Police, mayor address anti-police graffiti ahead of Black Lives Matter vigil

While much of the graffiti that appeared in Kingston’s downtown core on Monday, Jun. 1, 2020 was in support of Black Lives Matter and anti-racism, some of the chalk messages held anti-police sentiments. Photo by Lucas Mulder.

Over the past week, the situation in the United States has reached a fever pitch, resulting in rallies and peaceful protests across America and around the world.

The rallies began after the death of George Floyd, a black man from Minneapolis, Minnesota who died of asphyxiation, according to an independent coroner’s report, after former police officer Derek Chauvin knelt on his neck during an arrest. The event resulted in the renewal of the Black Lives Matter movement.

Here in Kingston, plans are in place for two separate vigils, one organized by the Black Luck Collective beginning at 4:30 p.m. on Tuesday, Jun. 2, 2020 in McBurney Park, and the other organized by resident Casey Heffernan to take place on Saturday, Jun. 6, 2020 beginning at 12 p.m. at the Leon’s Centre.

In response, Mayor Bryan Paterson issued a public statement on Tuesday, Jun. 2, 2020, and also called for the lowering of the flags on City Hall.

“In light of tonight’s anti-racism vigil, I’ve asked that the city’s flags be lowered. Like you, I’m deeply troubled by what happened to George Floyd, and frustrated by continued acts of discrimination and hatred. I want to state clearly and firmly that racism has no place in our community,” Paterson said in a statement on social media.
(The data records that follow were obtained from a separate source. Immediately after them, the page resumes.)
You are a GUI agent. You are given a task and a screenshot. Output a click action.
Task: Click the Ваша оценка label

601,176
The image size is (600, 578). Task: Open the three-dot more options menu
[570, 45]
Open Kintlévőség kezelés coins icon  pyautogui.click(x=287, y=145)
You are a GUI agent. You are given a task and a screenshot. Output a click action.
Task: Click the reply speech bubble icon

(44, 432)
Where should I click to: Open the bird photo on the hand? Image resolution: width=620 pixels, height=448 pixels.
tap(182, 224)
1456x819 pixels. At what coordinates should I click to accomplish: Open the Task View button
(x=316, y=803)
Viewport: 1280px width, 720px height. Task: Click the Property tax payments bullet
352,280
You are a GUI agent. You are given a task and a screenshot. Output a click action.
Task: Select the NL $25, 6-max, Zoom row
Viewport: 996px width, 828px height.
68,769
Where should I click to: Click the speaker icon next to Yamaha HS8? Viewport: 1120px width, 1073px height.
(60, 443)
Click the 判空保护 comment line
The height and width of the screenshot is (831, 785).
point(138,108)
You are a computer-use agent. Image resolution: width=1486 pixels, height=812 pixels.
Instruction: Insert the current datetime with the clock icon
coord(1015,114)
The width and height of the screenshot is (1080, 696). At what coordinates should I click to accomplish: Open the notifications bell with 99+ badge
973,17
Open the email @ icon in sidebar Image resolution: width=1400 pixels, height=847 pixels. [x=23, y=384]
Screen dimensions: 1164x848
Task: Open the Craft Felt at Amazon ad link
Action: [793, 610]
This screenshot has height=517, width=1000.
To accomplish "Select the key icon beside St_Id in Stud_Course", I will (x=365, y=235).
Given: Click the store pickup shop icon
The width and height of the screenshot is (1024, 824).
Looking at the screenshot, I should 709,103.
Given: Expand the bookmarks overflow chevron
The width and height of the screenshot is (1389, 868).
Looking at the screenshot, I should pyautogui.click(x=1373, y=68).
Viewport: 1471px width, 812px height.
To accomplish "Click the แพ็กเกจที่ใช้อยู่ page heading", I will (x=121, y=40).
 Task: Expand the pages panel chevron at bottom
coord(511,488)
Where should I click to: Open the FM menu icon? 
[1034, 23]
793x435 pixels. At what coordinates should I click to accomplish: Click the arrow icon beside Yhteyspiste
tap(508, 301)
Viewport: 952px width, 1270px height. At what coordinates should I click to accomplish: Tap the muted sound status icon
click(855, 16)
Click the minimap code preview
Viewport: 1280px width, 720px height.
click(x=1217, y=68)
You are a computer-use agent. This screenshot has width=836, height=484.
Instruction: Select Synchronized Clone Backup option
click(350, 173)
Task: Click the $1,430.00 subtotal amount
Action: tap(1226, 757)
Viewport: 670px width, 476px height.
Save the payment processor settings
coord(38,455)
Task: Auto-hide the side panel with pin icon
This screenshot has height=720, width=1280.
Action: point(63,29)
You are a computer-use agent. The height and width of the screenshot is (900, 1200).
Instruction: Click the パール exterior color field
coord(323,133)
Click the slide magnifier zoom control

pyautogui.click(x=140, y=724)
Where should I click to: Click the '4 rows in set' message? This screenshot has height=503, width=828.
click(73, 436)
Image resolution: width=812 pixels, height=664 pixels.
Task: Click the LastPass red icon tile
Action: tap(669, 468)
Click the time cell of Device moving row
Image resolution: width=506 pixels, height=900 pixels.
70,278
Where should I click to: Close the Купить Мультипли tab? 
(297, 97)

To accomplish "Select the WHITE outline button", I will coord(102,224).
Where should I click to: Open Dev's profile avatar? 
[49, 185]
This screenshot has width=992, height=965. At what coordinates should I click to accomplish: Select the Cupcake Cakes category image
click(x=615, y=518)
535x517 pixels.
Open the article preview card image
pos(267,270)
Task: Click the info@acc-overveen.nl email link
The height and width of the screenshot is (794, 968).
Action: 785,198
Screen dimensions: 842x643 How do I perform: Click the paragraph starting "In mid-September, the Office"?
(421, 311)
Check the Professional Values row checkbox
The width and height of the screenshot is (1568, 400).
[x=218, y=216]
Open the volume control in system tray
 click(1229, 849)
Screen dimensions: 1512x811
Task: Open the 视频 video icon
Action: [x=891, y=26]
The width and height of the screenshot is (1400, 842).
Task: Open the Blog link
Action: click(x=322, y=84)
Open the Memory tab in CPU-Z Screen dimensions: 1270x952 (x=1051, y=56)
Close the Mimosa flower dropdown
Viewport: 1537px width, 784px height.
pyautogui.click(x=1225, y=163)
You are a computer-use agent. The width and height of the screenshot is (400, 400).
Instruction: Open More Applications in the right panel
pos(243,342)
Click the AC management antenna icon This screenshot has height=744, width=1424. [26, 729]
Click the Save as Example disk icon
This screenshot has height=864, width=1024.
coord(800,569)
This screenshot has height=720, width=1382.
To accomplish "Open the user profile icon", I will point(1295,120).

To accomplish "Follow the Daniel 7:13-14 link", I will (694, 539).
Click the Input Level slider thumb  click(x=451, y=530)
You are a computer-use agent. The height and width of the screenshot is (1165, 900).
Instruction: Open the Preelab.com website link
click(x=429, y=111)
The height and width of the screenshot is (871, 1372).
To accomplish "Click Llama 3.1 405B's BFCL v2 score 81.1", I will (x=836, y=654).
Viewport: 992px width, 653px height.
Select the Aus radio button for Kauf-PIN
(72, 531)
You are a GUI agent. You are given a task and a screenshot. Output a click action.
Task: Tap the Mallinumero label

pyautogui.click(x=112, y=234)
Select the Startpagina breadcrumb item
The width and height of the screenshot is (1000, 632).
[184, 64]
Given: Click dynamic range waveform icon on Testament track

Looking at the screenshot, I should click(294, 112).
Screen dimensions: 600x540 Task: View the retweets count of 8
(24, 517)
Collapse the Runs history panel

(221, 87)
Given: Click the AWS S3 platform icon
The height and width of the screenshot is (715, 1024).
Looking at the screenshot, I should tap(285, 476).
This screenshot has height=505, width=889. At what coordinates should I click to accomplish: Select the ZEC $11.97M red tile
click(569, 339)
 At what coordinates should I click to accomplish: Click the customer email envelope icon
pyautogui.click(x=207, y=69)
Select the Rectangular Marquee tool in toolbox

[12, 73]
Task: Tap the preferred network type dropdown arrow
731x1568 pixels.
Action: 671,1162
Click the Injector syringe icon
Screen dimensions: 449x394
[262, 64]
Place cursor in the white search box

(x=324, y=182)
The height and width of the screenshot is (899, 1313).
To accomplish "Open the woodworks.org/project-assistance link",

“Today we mourn the lives that have been lost and we take a stand against hatred. But let’s not let this moment, these actions, our shared anger at recent examples of brutality and injustice divide us, but rather bring us closer together to work for change.”

The flags at City Hall flying at half-mast on Tuesday, Jun. 2, 2020. Photo via Mayor Bryan Paterson on Facebook.

Kingston Police also issued a statement ahead of the vigils, voicing both support of the vigils and denouncing racism and discrimination in the Kingston community.

“On behalf of all members of the Kingston Police, we would like to reassure our community that we are here to serve and protect all citizens in our beautiful city and we value the rich partnerships and relationships we have developed with you over the years.  We are proud to have been your police service since 1841, and we will continue to earn your respect, trust, and confidence in policing by adhering to our values: Respect, Integrity, Professionalism, Partnership, Leadership, and Excellence,” the statement reads.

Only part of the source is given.